[Auszug aus dem Datensatz]

◇ ◇ ◇ ◇ ◇ ◇ ◇

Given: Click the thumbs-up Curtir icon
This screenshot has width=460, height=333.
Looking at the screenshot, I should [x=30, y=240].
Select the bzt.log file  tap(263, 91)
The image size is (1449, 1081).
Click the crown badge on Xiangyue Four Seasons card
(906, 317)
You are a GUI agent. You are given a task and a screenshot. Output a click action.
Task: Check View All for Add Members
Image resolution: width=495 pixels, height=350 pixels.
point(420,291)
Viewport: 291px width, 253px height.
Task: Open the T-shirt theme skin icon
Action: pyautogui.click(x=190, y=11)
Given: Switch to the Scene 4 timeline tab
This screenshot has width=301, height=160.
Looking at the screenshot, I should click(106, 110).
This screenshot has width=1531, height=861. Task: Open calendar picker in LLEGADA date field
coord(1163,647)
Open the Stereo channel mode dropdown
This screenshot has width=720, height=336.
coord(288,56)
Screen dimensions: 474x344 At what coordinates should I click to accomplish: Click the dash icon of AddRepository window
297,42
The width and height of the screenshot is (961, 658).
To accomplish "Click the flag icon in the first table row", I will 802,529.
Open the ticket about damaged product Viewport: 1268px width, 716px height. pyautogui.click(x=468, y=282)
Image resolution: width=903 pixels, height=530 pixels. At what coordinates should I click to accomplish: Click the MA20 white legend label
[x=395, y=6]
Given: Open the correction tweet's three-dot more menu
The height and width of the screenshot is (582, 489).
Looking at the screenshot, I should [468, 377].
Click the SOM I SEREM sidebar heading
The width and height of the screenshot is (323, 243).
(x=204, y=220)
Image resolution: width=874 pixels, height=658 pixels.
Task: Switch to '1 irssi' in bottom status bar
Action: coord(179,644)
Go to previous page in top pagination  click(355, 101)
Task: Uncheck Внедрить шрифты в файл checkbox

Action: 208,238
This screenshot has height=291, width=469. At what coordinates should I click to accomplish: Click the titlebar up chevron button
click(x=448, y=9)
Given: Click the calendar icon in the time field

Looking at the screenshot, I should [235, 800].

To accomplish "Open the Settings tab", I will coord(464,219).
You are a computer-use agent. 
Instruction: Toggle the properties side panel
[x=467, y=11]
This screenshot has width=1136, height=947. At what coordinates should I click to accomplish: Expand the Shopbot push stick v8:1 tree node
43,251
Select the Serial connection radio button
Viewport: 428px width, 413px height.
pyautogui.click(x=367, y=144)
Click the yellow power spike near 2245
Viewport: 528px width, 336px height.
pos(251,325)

◇ ◇ ◇ ◇ ◇ ◇ ◇

DEINE AUFGABE: Gib die Zeilen von der Zeile mit „Open the Stereo channel mode dropdown“ bis einschließlich der Zeile mit „[x=395, y=6]“ als nummerierte Liste wieder. Lass dabei Leerzeilen weg.

ANTWORT:
1. Open the Stereo channel mode dropdown
2. This screenshot has width=720, height=336.
3. coord(288,56)
4. Screen dimensions: 474x344 At what coordinates should I click to accomplish: Click the dash icon of AddRepository window
5. 297,42
6. The width and height of the screenshot is (961, 658).
7. To accomplish "Click the flag icon in the first table row", I will 802,529.
8. Open the ticket about damaged product Viewport: 1268px width, 716px height. pyautogui.click(x=468, y=282)
9. Image resolution: width=903 pixels, height=530 pixels. At what coordinates should I click to accomplish: Click the MA20 white legend label
10. [x=395, y=6]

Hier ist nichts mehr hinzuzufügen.